Yeah. Watching grass grow may be more interesting than Sunderland. Watching it die is not. Wait, maybe it is?
Posting this in a couple of threads because I think its relevant to a couple of different discussions we've been having: http://www.denverpost.com/kiszla/ci...set-soccers-version-peyton-manning?source=rss If that's the case, why was only TFC allowed to talk to Jozy's agent?
I get the impression TFC management played hardball with MLS as they had all the cards. My friend at MLSE indicates MLS is rather upset with TFC because of the way it went down.
i get the impression that since the "league" needed to use the tfc asset of defoe, to swap for jozy, that would have meant that any other team that wanted jozy would have had to "buy" defoe from tfc (ie compensate them for losing their asset and not getting back an asset of equal value). that is what the stuff ali c said about it being to expensive for rbny to get jozy made it sound like to me.
Not what I was saying - basically - MLS wanted to use allocation orders or blind draws or whatever. The fact that TFC had the leverage here, and used it, hasn't gone over well at MLS HQ.
DPs have quite regularly caused strain amongst the collective league HQ and those "biggest/richest" clubs who can and do afford the highest paid players in the league. But on the whole, the DP initiative is good and collectively well-liked by MLS -- the very business that created the initiative and has benefitted from it, even as it may in some ways work against and strain the league's single-entity-ness.
Well, yeah. Compared to the alternative (for MLS) a few high-priced DPs is way more tolerable. It's like the best of both worlds for them. They get the glamour and marketing oomph to draw more fans and better TV contracts without opening the floodgates of rosters filled with millionaires and wage bills above $30 million per team. Short of paying that kind of scratch, it's probably the best bang for the buck.
I could easily make a compelling argument - and I have on the related threads - that a hard cap set near the top of the actual spending by the richest clubs would be of a greater benefit than a mix of three $7M/Y and eight $250K/Y players. A TFC with two players in the $3M range - and none of Bradley, Altidore or Giovinco is worth more than that - and eight making $1M would be a far superior club for about a similar $15M-$17M outlay (TFC will spend close to $20M, btw). This will be a mix of sizzle and skill. What TFC has now is unlikely to be far different from the last season, with neither the sizzle nor the skill.

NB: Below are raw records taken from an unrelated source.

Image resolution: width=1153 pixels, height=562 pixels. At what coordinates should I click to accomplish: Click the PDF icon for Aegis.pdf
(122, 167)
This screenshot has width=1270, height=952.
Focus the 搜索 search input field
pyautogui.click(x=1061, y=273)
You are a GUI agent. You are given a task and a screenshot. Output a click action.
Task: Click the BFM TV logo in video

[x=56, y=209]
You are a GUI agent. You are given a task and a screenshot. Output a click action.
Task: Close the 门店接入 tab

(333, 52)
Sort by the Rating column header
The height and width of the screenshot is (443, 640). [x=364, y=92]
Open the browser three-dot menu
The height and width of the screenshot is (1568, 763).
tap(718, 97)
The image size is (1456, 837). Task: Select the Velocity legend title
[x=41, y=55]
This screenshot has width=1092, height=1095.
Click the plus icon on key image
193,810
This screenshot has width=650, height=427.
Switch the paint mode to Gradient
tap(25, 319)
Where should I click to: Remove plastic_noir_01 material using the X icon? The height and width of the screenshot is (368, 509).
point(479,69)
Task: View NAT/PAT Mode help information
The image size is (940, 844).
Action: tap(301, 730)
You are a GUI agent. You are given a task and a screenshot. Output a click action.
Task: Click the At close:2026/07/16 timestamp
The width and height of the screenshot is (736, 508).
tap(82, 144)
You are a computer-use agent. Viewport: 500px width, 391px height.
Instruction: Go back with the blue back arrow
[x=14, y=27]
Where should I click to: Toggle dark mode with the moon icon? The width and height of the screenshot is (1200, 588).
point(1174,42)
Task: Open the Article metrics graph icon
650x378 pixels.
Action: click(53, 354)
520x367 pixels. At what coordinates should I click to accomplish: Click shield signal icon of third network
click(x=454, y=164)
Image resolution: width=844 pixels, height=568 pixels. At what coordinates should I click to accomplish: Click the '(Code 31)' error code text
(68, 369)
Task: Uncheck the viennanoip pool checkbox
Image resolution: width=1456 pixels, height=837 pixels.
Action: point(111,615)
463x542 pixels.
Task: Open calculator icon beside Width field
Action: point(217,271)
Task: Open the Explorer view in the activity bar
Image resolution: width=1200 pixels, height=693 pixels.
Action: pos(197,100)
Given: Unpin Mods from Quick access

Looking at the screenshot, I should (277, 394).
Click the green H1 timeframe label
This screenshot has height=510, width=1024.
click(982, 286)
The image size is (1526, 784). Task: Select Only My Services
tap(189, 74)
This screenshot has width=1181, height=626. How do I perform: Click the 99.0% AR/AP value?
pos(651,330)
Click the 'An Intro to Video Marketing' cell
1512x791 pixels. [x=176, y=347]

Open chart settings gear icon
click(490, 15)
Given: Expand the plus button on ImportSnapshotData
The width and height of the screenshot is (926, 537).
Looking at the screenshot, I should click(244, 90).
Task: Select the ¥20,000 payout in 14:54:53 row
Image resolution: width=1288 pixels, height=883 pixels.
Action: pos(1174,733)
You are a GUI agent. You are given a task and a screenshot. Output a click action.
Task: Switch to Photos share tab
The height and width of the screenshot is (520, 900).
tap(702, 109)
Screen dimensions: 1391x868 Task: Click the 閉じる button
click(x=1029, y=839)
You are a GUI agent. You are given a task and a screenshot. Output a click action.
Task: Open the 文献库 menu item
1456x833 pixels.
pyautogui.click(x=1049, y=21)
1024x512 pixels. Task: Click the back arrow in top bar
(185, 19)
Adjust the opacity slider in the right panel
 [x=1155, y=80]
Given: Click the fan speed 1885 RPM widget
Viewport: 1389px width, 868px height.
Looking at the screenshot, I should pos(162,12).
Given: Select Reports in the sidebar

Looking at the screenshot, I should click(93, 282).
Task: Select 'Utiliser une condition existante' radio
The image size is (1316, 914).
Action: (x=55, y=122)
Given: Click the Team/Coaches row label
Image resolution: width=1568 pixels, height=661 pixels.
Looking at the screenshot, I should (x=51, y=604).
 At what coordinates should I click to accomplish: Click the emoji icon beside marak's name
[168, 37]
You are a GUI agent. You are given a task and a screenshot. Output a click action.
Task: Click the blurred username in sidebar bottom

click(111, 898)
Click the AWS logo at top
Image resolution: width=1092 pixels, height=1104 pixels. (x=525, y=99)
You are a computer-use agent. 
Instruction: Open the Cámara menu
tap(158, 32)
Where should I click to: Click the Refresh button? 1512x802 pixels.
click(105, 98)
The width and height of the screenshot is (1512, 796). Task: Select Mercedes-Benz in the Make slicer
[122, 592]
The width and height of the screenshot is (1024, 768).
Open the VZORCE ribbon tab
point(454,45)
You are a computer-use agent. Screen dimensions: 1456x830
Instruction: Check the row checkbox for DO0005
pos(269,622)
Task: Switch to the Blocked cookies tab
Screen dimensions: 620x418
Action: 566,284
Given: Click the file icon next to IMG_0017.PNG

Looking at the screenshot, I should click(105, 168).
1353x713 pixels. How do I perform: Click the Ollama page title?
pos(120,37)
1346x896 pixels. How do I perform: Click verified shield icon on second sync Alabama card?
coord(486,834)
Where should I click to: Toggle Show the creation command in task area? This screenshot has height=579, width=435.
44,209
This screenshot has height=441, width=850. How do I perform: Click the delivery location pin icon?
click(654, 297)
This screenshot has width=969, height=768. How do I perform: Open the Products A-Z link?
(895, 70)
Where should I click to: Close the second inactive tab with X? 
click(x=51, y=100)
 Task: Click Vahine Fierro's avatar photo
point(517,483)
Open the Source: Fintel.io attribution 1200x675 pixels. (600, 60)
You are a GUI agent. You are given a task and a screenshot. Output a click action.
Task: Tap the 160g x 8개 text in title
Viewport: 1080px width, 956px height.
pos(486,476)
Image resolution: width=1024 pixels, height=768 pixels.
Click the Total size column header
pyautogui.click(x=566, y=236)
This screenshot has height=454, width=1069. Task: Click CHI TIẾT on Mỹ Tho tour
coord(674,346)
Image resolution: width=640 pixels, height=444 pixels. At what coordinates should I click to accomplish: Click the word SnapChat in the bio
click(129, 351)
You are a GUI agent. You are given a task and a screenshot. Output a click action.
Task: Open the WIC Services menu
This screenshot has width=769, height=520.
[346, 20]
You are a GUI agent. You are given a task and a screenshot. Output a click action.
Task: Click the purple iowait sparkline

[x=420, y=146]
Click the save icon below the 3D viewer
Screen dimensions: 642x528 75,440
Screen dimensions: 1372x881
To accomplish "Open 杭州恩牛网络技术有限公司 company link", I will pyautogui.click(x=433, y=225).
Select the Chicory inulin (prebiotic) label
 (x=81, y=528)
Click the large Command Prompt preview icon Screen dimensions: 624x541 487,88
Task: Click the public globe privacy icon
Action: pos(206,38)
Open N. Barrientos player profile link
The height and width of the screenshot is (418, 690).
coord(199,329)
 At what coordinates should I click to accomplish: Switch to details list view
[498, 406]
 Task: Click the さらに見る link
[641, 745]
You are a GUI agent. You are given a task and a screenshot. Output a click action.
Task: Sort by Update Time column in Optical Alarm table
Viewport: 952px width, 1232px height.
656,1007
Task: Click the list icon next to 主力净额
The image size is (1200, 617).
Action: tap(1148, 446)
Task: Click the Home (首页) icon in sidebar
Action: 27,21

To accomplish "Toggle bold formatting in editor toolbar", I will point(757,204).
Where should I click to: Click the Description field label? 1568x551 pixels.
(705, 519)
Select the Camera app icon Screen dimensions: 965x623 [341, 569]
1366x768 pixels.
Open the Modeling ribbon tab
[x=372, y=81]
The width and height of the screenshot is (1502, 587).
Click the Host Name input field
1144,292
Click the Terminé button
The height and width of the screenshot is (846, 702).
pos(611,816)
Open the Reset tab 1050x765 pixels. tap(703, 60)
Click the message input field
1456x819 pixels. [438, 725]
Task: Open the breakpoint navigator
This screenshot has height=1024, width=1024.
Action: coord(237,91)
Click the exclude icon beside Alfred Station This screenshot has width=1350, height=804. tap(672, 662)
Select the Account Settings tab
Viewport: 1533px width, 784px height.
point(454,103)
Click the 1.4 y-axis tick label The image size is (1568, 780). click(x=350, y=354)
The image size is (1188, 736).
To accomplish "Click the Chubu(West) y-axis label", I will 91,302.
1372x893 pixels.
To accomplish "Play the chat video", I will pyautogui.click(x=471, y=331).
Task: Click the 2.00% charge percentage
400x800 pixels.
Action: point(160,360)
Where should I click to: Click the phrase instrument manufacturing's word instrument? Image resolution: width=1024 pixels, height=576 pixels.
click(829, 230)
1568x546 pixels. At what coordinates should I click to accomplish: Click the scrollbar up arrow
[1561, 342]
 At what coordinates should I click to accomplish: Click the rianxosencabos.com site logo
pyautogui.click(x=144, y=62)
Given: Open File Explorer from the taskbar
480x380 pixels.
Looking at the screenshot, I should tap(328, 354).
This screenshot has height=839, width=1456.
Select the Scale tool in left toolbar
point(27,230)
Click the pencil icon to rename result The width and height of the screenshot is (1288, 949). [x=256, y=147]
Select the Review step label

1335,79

MLS prides itself on marketing. And trying to market a desirable product. Does the "DPs and others" approach work, or would something else work better? Hard to know. And hard to know what the league's real goals are -- and if there are business challenges and realities that cause conflicts between "building the best teams" and "building the best and most-sustainable business entity." Eventually, I think those two will intersect, but for now the business/marketing decisions are continuing to win out within the single-entity ahead of the competitive concerns of how MLS teams can always/consistently beat the likes of Pachuca or Saprissa or whomever.